Re: [PATCH v2] tmpfs: fix race between umount and writepage

From: Konstantin Khlebnikov
Date: Sun May 08 2011 - 08:51:35 EST


Hugh Dickins wrote:
On Sat, 7 May 2011, Konstantin Khlebnikov wrote:
Hugh Dickins wrote:

Here's the patch I was testing last night, but I do want to test it
some more (I've not even tried your unmounting case yet), and I do want
to make some changes to it (some comments, and see if I can move the
mem_cgroup_cache_charge outside of the mutex, making it GFP_KERNEL
rather than GFP_NOFS - at the time that mem_cgroup charging went in,
we did not know here if it was actually a shmem swap page, whereas
nowadays we can be sure, since that's noted in the swap_map).

In shmem_unuse_inode I'm widening the shmem_swaplist_mutex to protect
against shmem_evict_inode; and in shmem_writepage adding to the list
earlier, while holding lock on page still in pagecache to protect it.
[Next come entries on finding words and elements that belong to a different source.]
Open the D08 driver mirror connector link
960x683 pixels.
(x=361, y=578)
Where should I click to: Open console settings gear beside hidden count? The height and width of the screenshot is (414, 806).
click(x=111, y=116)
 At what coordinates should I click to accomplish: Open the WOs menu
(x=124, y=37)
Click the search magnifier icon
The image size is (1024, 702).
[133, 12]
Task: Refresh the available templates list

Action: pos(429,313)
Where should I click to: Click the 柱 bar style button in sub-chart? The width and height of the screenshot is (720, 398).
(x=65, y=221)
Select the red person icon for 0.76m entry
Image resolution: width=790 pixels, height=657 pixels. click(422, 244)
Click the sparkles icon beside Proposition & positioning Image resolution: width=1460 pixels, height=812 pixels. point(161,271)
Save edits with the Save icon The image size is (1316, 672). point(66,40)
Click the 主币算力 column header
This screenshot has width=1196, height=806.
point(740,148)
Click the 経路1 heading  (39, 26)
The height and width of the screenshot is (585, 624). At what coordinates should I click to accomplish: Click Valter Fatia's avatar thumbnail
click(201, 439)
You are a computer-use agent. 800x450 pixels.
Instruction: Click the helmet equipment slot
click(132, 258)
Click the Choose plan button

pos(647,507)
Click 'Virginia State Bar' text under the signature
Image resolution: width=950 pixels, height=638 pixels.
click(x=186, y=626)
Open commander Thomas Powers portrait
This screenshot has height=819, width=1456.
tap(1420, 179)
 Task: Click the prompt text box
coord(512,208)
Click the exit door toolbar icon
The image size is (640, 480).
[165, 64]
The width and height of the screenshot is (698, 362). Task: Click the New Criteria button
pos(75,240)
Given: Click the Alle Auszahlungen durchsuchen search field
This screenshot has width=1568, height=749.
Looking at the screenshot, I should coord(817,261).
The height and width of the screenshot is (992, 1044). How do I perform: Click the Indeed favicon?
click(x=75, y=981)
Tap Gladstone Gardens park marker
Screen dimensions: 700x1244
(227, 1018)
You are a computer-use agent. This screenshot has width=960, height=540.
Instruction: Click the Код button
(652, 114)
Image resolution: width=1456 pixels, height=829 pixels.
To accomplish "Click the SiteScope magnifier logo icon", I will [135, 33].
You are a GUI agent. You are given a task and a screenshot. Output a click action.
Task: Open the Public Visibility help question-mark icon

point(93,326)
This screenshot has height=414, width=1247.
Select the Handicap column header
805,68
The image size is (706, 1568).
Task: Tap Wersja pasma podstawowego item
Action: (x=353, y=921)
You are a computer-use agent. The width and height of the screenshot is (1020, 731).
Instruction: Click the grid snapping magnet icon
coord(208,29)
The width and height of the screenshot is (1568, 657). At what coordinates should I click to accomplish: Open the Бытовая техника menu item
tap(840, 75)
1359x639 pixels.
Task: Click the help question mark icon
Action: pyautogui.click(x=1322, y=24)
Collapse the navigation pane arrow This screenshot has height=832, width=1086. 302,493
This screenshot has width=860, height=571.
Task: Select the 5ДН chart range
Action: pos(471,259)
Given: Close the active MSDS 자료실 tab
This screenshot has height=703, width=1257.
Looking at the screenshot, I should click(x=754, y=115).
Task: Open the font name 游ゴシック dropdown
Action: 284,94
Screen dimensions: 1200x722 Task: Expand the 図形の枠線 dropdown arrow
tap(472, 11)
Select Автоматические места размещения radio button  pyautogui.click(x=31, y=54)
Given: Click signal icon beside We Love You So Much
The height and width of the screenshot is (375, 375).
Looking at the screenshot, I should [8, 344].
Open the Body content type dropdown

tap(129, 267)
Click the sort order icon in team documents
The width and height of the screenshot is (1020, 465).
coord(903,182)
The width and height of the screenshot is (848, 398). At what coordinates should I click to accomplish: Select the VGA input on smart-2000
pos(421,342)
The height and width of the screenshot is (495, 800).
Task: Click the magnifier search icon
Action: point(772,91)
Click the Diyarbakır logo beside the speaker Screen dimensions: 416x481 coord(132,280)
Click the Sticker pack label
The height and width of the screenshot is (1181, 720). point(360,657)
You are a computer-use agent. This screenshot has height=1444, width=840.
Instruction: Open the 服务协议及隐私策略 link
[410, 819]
But testing last night showed corruption on this laptop (no problem
on other machines): I'm guessing it's unrelated, but I can't be sure
of that without more extended testing.

This patch fixed my problem, I didn't catch any crashes on my test-case:
swapout-unmount.

Thank you, Konstantin, for testing that and reporting back.

I tried using your script on Thursday, but couldn't get the tuning right
for this machine: with numbers too big everything would go OOM, with
numbers too small it wouldn't even go to swap, with numbers on the edge
it would soon settle into a steady state with almost nothing in swap.

Just once, without the patch, I did get to "Self-destruct in 5 seconds",
but that was not reproducible enough for me to test that the patch would
be fixing anything.

I was going to try today on other machines with more cpus and more memory,
though not as much as yours; but now I'll let your report save me the time,
and just add your Tested-by. Big thank you for that!

Besides adding comments, I have changed the patch around since then, at
the shmem_unuse_inode end: to avoid any memory allocation while holding
the mutex (and then we no longer need to drop and retake info->lock,
so it gets a little simpler). It would be dishonest of me to claim your
Tested-by for the changed code (and your mount/write/umount loop would
not have been testing swapoff): since it is an independent fix with a
different justification, I'll split that part off into a 2/3.

Ok, I can test final patch-set on the next week.
Also I can try to add some swapoff test-cases.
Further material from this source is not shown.